The function of an Attenuator is to reduce the amplitude level without substantially distorting its waveform in the processing of a microwave signal. It contains a lossy element along the direction of the electromagnetic field vector, in order to disperse the energy. This article describes how to design a Digital Attenuator to convert a signal to a desired amplitude level via an electronic command.

The theory of operation is to reduce the known source of power by a predetermined decibel factor. To measure the amount of attenuation necessary, the logarithm of power ratio is utilized.

The RF topology for this Digital Attenuator consists of a transmission line with diode spacing optimized over a desired frequency range and the digital to analog drive circuitry to control the variable analog attenuator.

The key component is the choice of diode. It is an important design consideration. It is mounted in a shunt configuration with and without Q Spoiling Networks. Diodes oriented in the same direction eliminate bi-directional currents for improved temperature compensation. Using chip diodes with a ribbon lead has its drawbacks. In a high frequency broadband application, the inductance of ribbon lead adversely affects the attenuation and bandwidth. A Beam Lead Diode installed using a proprietary technique reduces the series inductance and has a significant improvement on performance. To minimize adverse effects from biasing, the network is buried as far as possible from the input and output ports.

In the RF design of a Digital Attenuator, the preferred media is microstrip. Microstrip allows access to the circuitry while being measured. This provides for a more precise tuning capability. This technique yields an overall improvement in both the optimization and performance.

Even with the improvement in the microwave performance, it is the control circuitry that provides the absolute accuracy for the overall device. It has to be capable of canceling the non-linear effect of the PIN diodes and provide a monotonic linear control input slope characteristic.

------------------------------------------------------------------------

▶ _STATED EXERCISE 1_: Translate this sentence from the digital attenuator article into Spanish: "The key component is the choice of diode."
▶ _STATED EXERCISE 2_: Resume the digital attenuator article after its final sentence.

▶ _ROWS_:
------------------------------------------------------------------------

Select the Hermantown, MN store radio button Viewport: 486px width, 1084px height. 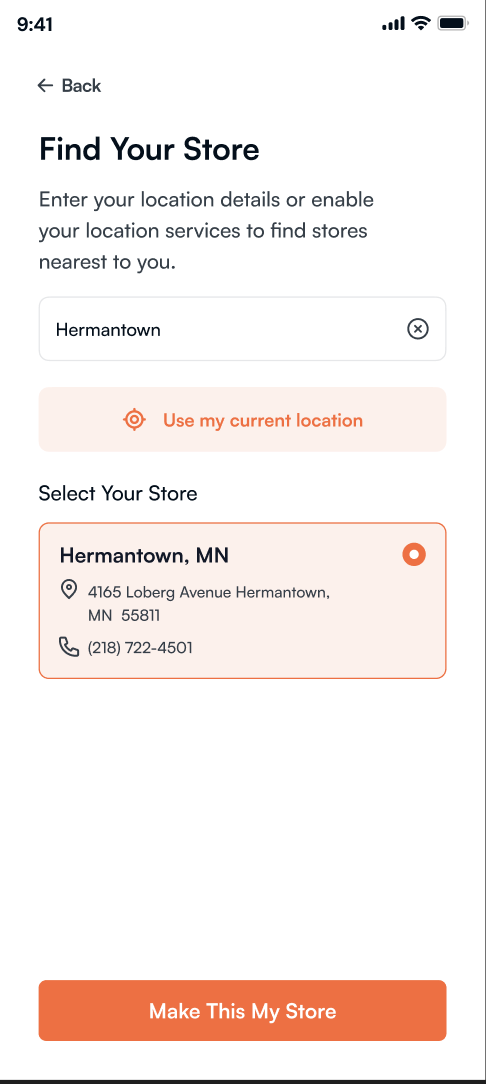tap(414, 554)
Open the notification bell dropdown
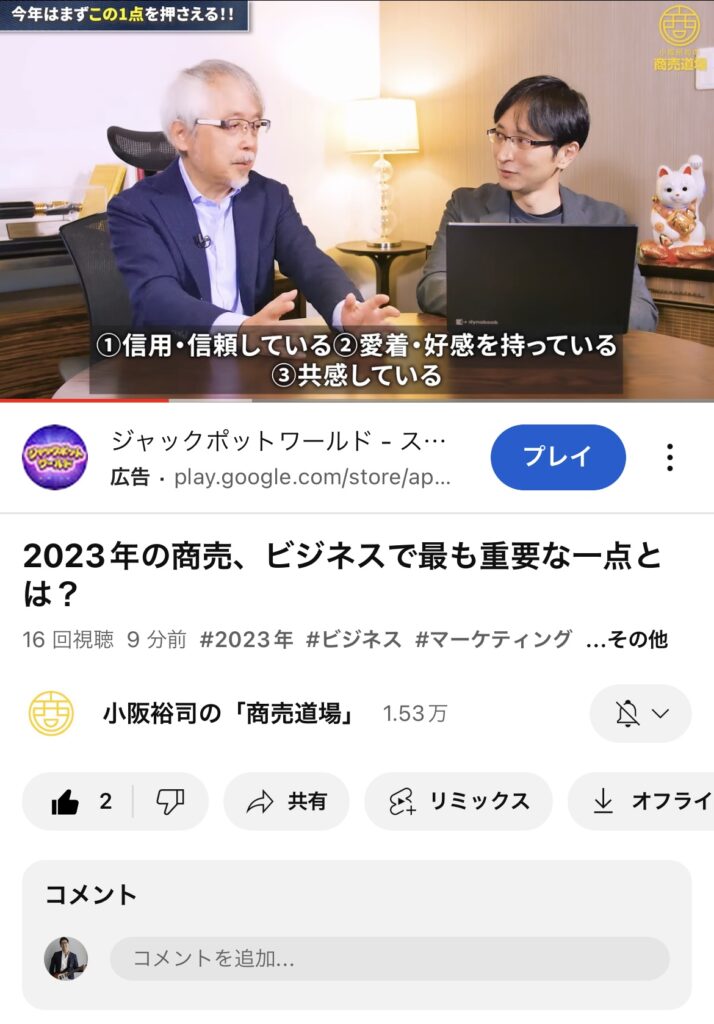The width and height of the screenshot is (714, 1024). click(x=640, y=713)
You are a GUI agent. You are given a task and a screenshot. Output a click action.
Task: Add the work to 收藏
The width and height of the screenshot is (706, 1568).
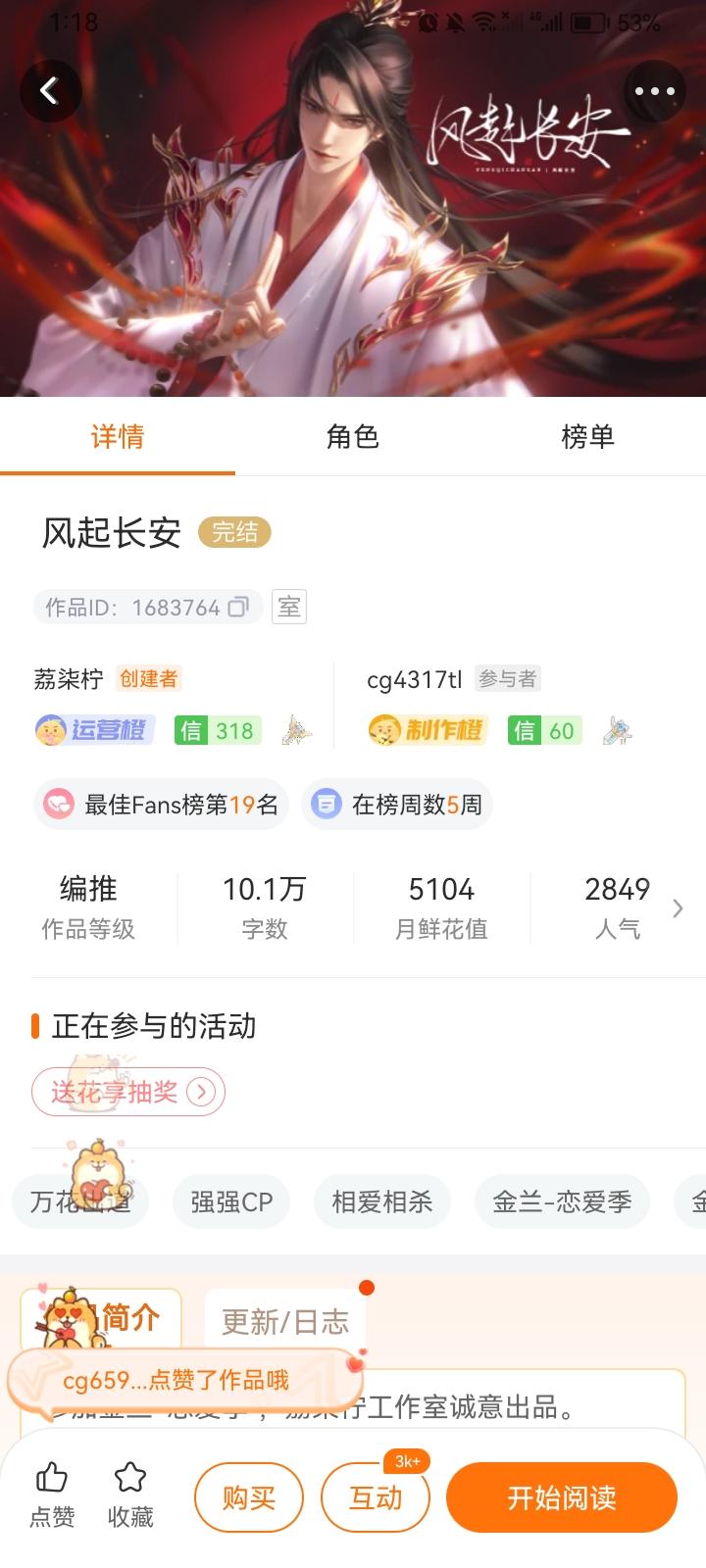(x=130, y=1495)
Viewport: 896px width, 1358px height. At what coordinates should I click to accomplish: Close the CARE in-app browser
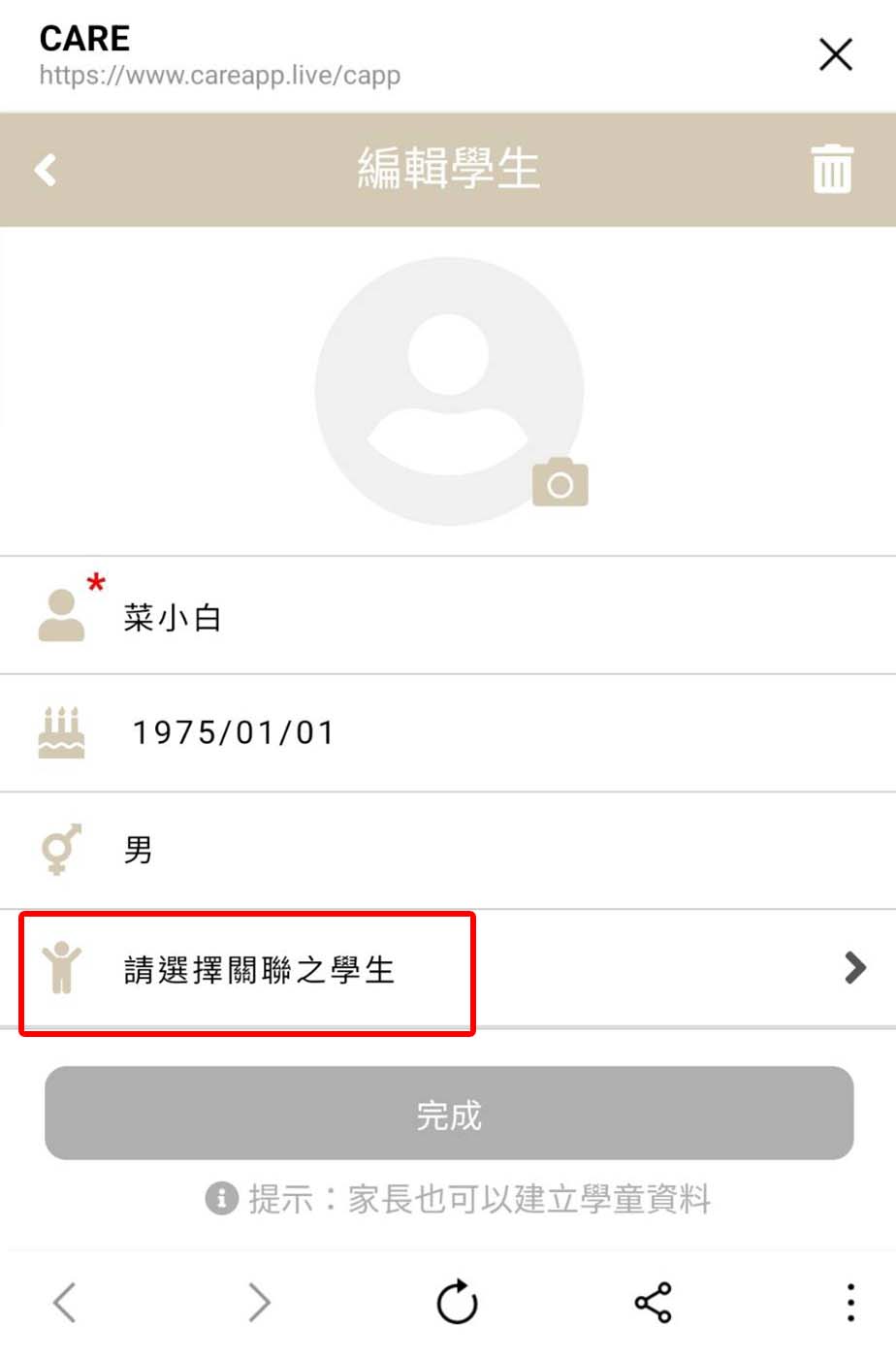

------------------------------------------------------------------------

▶ _EXERCISE ANSWER 1_: El componente clave es la elección del diodo.

▶ _EXERCISE ANSWER 2_:
In order to achieve the absolute accuracy for the Digital Attenuator, the digitally controlled section of the Attenuator has a resolution capable of 64K to control and compensate the Digital Attenuator. For any desired resolution, the optimal performance values for each Digital Attenuator is stored in the driver's EEproms ready to be commanded from the external Digital Control Input. This is accomplished by using a computer with I/O and IEEE controller cards, G. T. Microwave's proprietary program and a Vector Network Analyzer. The computer's I/O port sets the external control input for the desired digital attenuation, then ramps the driver's 64K of resolution down the dynamic attenuation range using another I/O port to an internal control input. While ramping the Digital Attenuator driver, the Vector Network Analyzer measures each step and sends the data to the computer via the IEEE Bus. When the optimal location is determined, the computer programs the driver's EEproms for the external control input count.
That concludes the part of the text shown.